You are given a unique investment opportunity.

Starting with $£1$ of capital, you can choose a fixed proportion, $f$, of your capital to bet on a fair coin toss repeatedly for $1000$ tosses.

Your return is double your bet for heads and you lose your bet for tails.

For example, if $f=\dfrac{1}{4}$, for the first toss you bet $£0.25$, and if heads comes up you win $£0.5$ and so then have $£1.5$. You then bet $£0.375$ and if the second toss is tails, you have $£1.125$.

Choosing $f$ to maximize your chances of having at least $£1,000,000,000$ after $1,000$ flips, what is the chance that you become a billionaire?

All computations are assumed to be exact (no rounding), but give your answer rounded to $12$ digits behind the decimal point in the form 0.abcdefghijkl.

解决方案

令$N=1000,M=10^9$.根据题意，选定了$f$后抛一次硬币，如果正面向上，那么资本变成原来的$(1+2f)$倍，否则变成原来的$(1-f)$倍。

那么，如果在整个过程中有$n$次硬币正面在上，那么最终获得的金额数是：

$$P(n)=(1+2f)^n\cdot(1-f)^{N-n}$$

不难发现，随着$n$增长，$P(n)$也在增长，那么存在一个最小的$n=n_0$使得$P(n_0)\ge M$。因此题目就转化成：求值$f$，使得这个$n_0$能够最小。

对不等式两边取对数，可以写成：$n\log(1+2f)+(N-n)\log(1-f)\ge \log M$

经过移项，那么可以写成$n(\log(1+2f)-\log(1-f))+N\log(1-f)\ge \log M$

由于$f>0$，因此移项后就写成$n\ge\dfrac{\log M-N\log(1-f)}{\log(1+2f)-\log(1-f)}$

令函数$h(x)=\dfrac{\log M-N\log(1-x)}{\log(1+2x)-\log(1-x)},0< x<1$.那么此时就是为了求函数$h(x)$的最小值。
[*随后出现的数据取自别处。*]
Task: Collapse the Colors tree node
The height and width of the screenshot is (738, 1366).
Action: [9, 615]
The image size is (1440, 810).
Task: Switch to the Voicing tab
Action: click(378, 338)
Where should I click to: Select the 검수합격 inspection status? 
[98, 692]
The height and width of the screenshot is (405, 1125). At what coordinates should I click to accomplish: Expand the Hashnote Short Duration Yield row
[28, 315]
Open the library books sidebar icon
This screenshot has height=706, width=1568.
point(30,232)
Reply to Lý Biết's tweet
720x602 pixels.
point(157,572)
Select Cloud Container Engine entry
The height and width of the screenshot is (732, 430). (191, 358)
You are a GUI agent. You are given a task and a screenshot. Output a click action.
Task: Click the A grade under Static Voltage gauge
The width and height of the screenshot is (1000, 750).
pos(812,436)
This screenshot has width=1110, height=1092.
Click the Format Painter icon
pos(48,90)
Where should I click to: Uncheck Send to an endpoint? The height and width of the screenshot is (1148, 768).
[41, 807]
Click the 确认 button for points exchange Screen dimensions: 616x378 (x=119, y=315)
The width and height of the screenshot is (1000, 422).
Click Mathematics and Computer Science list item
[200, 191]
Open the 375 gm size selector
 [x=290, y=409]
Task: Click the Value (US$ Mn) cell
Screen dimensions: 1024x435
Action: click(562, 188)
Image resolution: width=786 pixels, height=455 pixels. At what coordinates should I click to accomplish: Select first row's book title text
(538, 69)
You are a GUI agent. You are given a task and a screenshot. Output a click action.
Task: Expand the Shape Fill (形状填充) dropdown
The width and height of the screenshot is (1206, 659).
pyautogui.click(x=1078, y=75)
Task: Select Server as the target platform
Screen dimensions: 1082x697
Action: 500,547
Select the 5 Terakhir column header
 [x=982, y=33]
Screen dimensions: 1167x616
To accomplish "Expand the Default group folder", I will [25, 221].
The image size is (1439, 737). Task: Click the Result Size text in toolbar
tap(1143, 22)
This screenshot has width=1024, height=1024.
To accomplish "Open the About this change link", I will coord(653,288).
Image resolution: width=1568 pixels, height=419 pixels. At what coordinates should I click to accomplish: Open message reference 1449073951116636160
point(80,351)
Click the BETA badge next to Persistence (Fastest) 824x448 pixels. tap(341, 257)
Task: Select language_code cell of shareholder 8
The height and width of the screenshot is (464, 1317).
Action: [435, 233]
这里使用scipy.optimize中的fminbound方法求函数$h$的极小值点$x_0$。

那么，最小的$n_0$就满足$n_0=\lceil h(x_0)\rceil$。

根据二项分布的性质，不难得出最终结果为$\dfrac{\sum_{i=n_0}^N\binom{N}{i}}{2^N}$.

代码

from math import log2, ceil
from scipy.optimize import fminbound
from tools import get_pascals_triangle

N = 1000
M = 10 ** 9
h = lambda x: (log2(M) - N * log2(1 - x)) / (log2(1 + 2 * x) - log2(1 - x))
f = fminbound(h, 0, 1)
n0 = ceil(h(f))
C = get_pascals_triangle(N)
ans = sum(C[N][j] for j in range(n0, N + 1)) / (1 << N)
print("{:.12f}".format(ans))